Your instructions = Copy exactly the lines of the material below that run from the one containing "This screenshot has" through the one containing "Switch to candlestick chart icon". Copy no other lines.

Supplied material =

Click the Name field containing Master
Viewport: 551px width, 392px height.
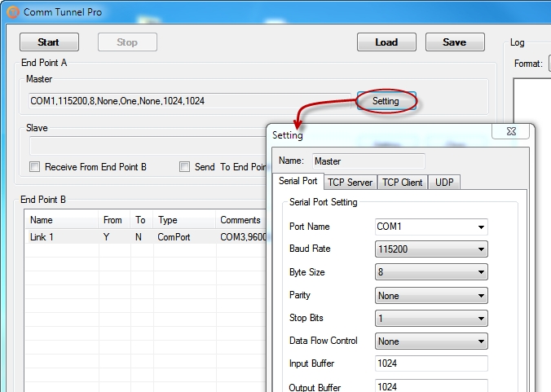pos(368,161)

---

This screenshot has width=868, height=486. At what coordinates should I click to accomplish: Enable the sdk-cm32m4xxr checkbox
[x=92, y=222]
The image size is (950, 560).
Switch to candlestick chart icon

Solution to the exercise =
This screenshot has width=868, height=486. At what coordinates should I click to accomplish: Enable the sdk-cm32m4xxr checkbox
[x=92, y=222]
The image size is (950, 560).
Switch to candlestick chart icon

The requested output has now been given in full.